We talked about consciousness, his great theme. “I constantly have the feeling,” he said, “that there is something inside me looking out through my eyes.” We talked about illness, which was plaguing him more and more. “I’m almost 86 now and that I’m still here is a triumph of the medical arts. I have been invaded by every kind of scalpel from all kinds of surgery. I used to psych myself up going into surgery by thinking of the little lion inside me. Sometimes it wants to live and sometimes it wants to die. When I was a heavy smoker, it wanted to die. When it wanted to live, I gave up smoking. I’ve always left it to the little lion.” This little lion was such a powerful, unforgettable creation, that in telling me about it, another grew in me.

The day ended long after I switched off my “snazzy device”. We talked all afternoon, until it was our teeth doing the chattering. Hoban recited a 76-line AE Housman poem to me from memory. The whole encounter was extraordinary. My feet never touched the ground on the way home.

And then... he started calling me. Hoban would phone during the day to ask me what kind of whisky I liked. Then one evening to tell me he had just seen Let The Right One In. Then to talk to me about painting, or MR James, or Theodore Dreiser, who he was in the process of rediscovering. I started calling him too, to tell him about what I was reading, or watching on telly, or thinking about, or worrying about. Before either of us knew it, we seemed to be friends.

When my interview with Hoban was published in The Scotsman I stayed on the phone while he read it... very... slowly... and... mostly... out... loud.
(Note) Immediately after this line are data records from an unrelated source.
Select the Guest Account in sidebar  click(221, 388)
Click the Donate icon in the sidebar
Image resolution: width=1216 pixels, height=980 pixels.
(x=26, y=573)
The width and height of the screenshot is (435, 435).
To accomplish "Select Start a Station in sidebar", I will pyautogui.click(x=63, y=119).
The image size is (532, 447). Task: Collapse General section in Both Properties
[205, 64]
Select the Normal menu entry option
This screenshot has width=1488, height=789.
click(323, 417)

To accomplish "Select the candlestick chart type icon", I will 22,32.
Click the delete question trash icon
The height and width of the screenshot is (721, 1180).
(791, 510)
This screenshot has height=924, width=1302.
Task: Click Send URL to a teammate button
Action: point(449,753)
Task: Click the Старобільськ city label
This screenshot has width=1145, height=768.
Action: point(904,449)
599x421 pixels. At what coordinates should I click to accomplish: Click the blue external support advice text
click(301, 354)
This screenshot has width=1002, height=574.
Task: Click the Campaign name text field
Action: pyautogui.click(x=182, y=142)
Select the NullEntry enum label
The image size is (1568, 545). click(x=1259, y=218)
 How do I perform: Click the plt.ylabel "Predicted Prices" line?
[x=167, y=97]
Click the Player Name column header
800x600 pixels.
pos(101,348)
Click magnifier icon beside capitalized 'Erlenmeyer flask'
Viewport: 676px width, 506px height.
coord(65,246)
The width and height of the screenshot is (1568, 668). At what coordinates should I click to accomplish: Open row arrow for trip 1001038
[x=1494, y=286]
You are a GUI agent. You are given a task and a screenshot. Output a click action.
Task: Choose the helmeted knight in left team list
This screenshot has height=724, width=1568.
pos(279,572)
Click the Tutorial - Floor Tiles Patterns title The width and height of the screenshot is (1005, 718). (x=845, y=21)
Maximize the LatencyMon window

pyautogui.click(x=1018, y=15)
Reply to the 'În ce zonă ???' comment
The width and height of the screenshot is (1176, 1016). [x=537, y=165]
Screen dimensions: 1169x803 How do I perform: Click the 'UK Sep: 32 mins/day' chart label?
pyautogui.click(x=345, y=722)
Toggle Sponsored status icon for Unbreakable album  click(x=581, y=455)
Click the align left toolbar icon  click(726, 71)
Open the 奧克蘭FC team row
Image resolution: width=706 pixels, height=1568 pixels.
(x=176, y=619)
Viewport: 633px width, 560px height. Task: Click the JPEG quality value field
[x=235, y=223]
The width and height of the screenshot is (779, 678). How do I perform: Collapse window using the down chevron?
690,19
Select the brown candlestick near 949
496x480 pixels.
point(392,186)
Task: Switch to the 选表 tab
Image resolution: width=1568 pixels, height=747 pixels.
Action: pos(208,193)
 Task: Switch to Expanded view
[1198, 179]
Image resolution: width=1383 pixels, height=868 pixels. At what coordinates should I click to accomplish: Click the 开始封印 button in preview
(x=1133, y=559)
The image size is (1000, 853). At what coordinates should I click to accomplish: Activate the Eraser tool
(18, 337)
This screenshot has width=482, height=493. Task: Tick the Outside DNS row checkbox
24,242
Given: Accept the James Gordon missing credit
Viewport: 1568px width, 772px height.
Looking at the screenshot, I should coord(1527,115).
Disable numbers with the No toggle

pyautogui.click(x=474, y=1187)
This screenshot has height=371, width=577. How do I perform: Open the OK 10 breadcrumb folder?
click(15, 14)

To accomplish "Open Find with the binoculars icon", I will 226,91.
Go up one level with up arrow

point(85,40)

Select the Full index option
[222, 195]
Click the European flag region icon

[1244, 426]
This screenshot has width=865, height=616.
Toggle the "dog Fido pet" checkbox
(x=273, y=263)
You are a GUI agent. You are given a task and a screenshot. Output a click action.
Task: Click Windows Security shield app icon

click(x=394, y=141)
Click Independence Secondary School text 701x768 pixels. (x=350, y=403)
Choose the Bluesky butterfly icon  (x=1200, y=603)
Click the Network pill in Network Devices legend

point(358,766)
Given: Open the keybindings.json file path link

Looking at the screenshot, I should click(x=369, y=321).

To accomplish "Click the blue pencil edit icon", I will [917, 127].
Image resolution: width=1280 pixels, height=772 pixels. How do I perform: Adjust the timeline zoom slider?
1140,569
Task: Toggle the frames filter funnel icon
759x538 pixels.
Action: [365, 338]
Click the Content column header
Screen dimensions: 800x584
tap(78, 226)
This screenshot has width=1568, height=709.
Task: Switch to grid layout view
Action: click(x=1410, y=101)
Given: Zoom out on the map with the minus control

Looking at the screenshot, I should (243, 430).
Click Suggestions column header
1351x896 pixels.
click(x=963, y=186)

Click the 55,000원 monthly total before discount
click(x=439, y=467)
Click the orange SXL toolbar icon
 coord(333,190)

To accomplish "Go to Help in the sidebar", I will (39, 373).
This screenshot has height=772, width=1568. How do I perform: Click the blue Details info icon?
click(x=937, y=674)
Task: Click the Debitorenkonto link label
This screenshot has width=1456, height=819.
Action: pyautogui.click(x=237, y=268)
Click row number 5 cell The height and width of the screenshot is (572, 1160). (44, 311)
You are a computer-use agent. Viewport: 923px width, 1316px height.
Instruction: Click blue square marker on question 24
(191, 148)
It took an inordinately long time because his eyes were failing. I kept thinking he had fallen asleep but, no, he was being patient and waiting for the words to find him. He got to the end and then came the awkwardness of not knowing what to do next. Neither of us were ready for an ending. And then... he asked me to lunch.

We met for the second time (and, it turned out, the last) in an Italian restaurant near Euston. It was one of those kitsch Italians with sticky Formica tables and photos of the owner with various obscure, permed celebrities on the walls. It was fantastic. Hoban loved it and had been going for decades. Everyone working there knew him, and took it in turns to help him to the table, to the toilet, and back again. We sat in a booth and drank bottles of Bud and ate bowls of spaghetti. I told him I had never met an interviewee for lunch before. He told me he had never met one of his interviewers either. It was a funny thing. A lovely thing.

Again, we talked for hours. His hearing wasn’t great so eventually we resorted to singing songs from some our favourite musicals: West Side Story and My Fair Lady. We talked about Ella Fitzgerald, Scotland, whisky (again) and always, always books. He gave me a copy of AE Housman’s poems and one of his own: a children’s book called The Twenty-Elephant Restaurant that he loved to read to his grandchildren. I promised I would bring him a bottle of whisky next time. And then... we walked to the door of the restaurant hand in hand. I helped Russell Hoban, a great writer and now my friend, into his taxi. I stood on the pavement with the restaurant owner and we waved him off together. That was the last time I saw him. But somehow I know the little lion was with him to the end.